— Given request 1 —
Please rewrite the stretch of the records below, from their start through the line containing "[x=1074, y=21]", as a JSON list of strings, one string per line, with blank lines dropped and the pictures left out.

— Text block —
========================================================================

Skip to contents

Overview

This tutorial demonstrates how to run the CEMPRA population model in batch mode — looping across multiple spatial units (e.g., reaches, watersheds or habitat units) and comparing results. Batch processing is essential when working with real-world datasets that span many locations, because it allows you to efficiently generate population projections for every spatial unit in your study area and identify which locations are most affected by cumulative stressors.

The PopulationModel_Run() function runs the population model for a single spatial unit at a time. To process all locations, we wrap this function in a loop. This design is intentional — it gives you the flexibility to adjust parameters (e.g., species profile, stressor subsets, habitat capacities) on a per-location basis if needed.

Prerequisites

Before starting this tutorial, you should:


Part 1: Single-Location Population Model (Compensation Ratios)

========================================================================

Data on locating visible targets
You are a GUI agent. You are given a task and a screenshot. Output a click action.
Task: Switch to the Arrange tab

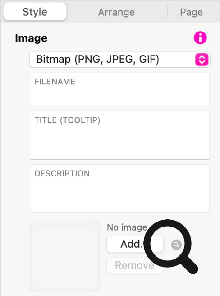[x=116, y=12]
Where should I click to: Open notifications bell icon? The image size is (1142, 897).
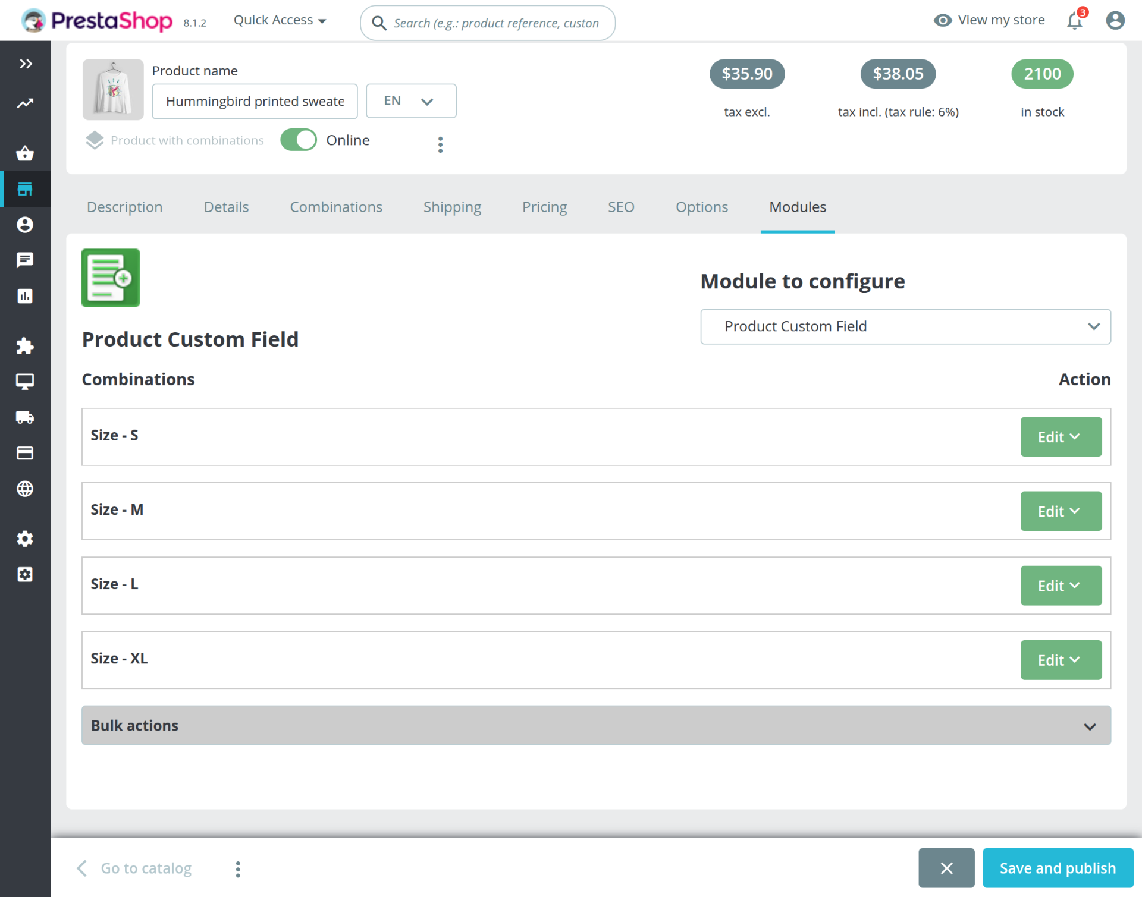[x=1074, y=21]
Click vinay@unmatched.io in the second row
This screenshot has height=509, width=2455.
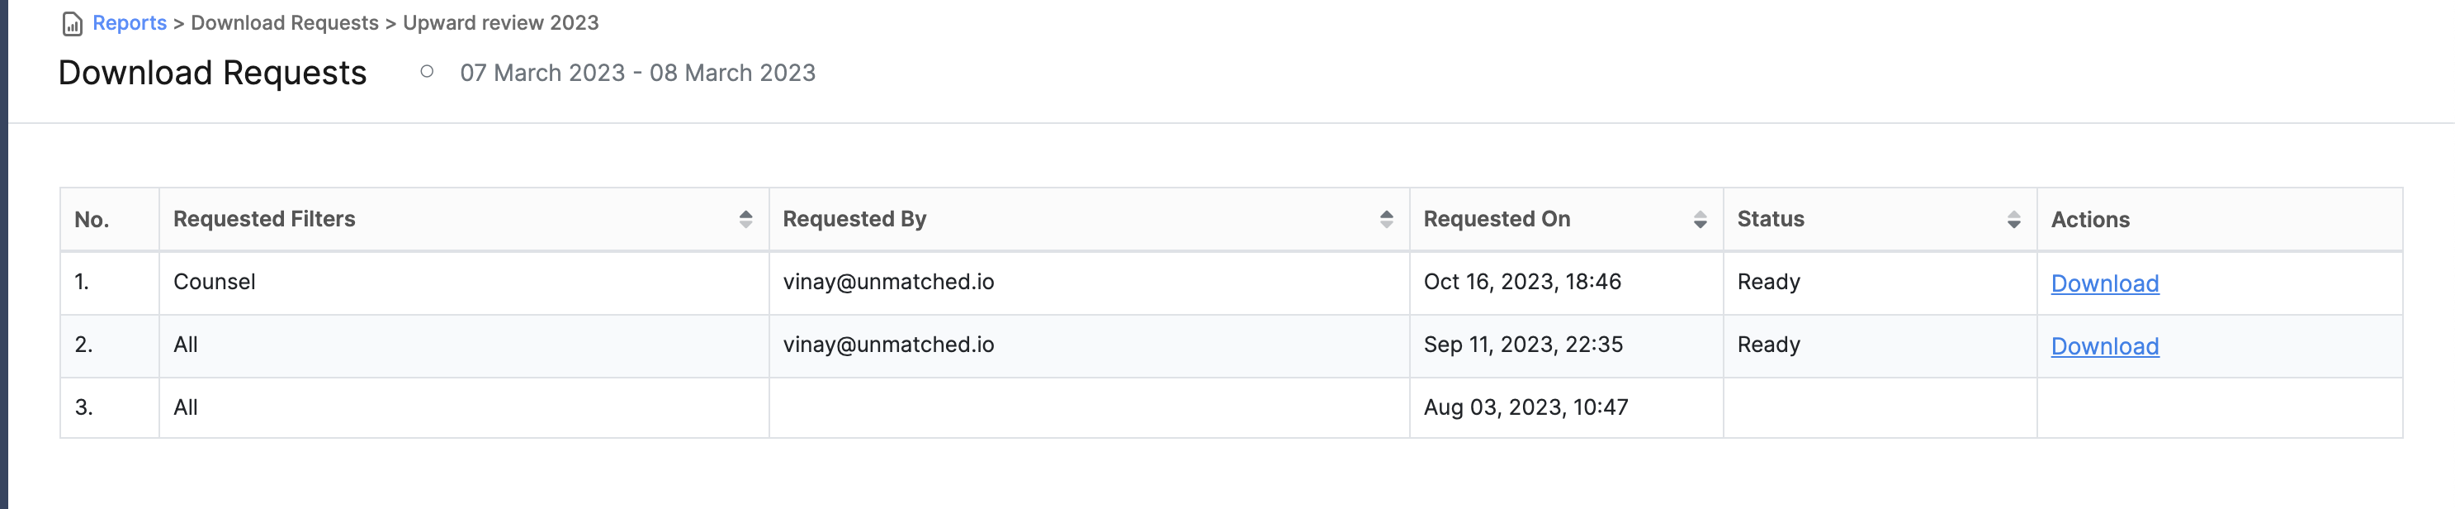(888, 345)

========================================================================

— Given request 2 —
Print the stretch of the CEMPRA tutorial from "The PopulationModel_Run() function" through "Model (Compensation Ratios)" word for word.

— Result 1 —
[
  "You are a GUI agent. You are given a task and a screenshot. Output a click action.",
  "Task: Switch to the Arrange tab",
  "[x=116, y=12]",
  "Where should I click to: Open notifications bell icon? The image size is (1142, 897).",
  "[x=1074, y=21]"
]

— Result 2 —
The PopulationModel_Run() function runs the population model for a single spatial unit at a time. To process all locations, we wrap this function in a loop. This design is intentional — it gives you the flexibility to adjust parameters (e.g., species profile, stressor subsets, habitat capacities) on a per-location basis if needed.

Prerequisites

Before starting this tutorial, you should:


Part 1: Single-Location Population Model (Compensation Ratios)